D) Quindi è un problema tipico del nostro mondo del lavoro?
R) I giovani colleghi italiani non vogliono fare lavori pessimi, malpagati, dove si soffre e dove non esistono domeniche libere, dove trascuri la famiglia. Per cui vanno dove si vedono valorizzati, il rispetto per la persona è più alto e i loro diritti sono riconosciuti. Quindi non è soltanto un discorso economico, è un discorso di qualità dell’offerta lavorativa dal punto di vista economico e professionale. È chiaro che oggi soffriamo un’inflazione di medici, i nostri governanti hanno pensato a laurearne a tonnellate, intasando tutte le università, perché poi non c’è posto per tutti e squalificando la formazione, per la specializzazione.
Poi, ci sono anche gli interessi delle Università ad allargare i loro iscritti ecc. e, invece di riguardare la programmazione sui fabbisogni e la qualità, mirano a riempirsi di iscritti e fare un po’ più di soldi. La soluzione, quindi, sarebbe fare una programmazione corretta, gratificare gli studenti, i medici e gli specializzandi a fare i lavori meno interessanti, più disagiati. Per esempio, in Germania, chi lavora negli ospedali centrali guadagna meno di chi va in sedi di provincia o in ospedali disagiati. Il problema fondamentale è che la qualità del lavoro in Italia è scadente, in ospedale si sta male, si lavora male nella maggior parte degli ospedali, ci sono pochi dottori e non si riesce a fare dei turni decenti e la conseguenza principale è quella lista d’attesa infinita.
D) Quindi, curarsi sarà una prerogativa di una minoranza?
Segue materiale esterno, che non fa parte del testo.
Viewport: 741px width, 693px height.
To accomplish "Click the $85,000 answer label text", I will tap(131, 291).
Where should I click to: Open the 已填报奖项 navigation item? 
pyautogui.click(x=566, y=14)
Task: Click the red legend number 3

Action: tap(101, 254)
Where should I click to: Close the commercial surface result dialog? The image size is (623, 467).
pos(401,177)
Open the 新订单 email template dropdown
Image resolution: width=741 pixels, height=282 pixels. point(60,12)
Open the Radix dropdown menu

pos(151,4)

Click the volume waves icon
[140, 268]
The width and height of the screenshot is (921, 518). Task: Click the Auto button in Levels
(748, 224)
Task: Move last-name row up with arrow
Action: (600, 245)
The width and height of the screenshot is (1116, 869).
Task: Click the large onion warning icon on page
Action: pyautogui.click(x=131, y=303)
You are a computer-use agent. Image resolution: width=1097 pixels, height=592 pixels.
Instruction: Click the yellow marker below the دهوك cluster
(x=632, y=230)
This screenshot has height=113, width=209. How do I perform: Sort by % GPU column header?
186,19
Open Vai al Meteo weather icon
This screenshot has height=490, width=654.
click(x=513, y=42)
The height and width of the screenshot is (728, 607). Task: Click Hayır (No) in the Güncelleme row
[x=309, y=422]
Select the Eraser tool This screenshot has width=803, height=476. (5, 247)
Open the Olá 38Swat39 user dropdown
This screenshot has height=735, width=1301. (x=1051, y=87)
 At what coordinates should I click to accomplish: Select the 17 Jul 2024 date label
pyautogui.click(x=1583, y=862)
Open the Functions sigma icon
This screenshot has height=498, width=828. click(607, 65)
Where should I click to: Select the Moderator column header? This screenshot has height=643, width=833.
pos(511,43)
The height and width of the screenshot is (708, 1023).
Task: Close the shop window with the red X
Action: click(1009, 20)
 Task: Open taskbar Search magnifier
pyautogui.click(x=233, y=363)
R) La privatizzazione del sistema sta portando a questo. Ma, a quanto pare, la privatizzazione è ancora un elemento sostenuto dalla nostra politica, da anni, non solo dall’attuale. Perché evidentemente ci sono degli interessi: abbiamo dei tetti alle assunzioni dei medici e degli infermieri del sistema sanitario pubblico, tetti molto rigorosi e vecchi di anni, mentre invece per il privato tutto questo non c’è, non ci sono finanziarie che mettono dei limiti. Questo sostegno del privato abbiamo visto che non porta nessun miglioramento né di qualità né di prestazioni.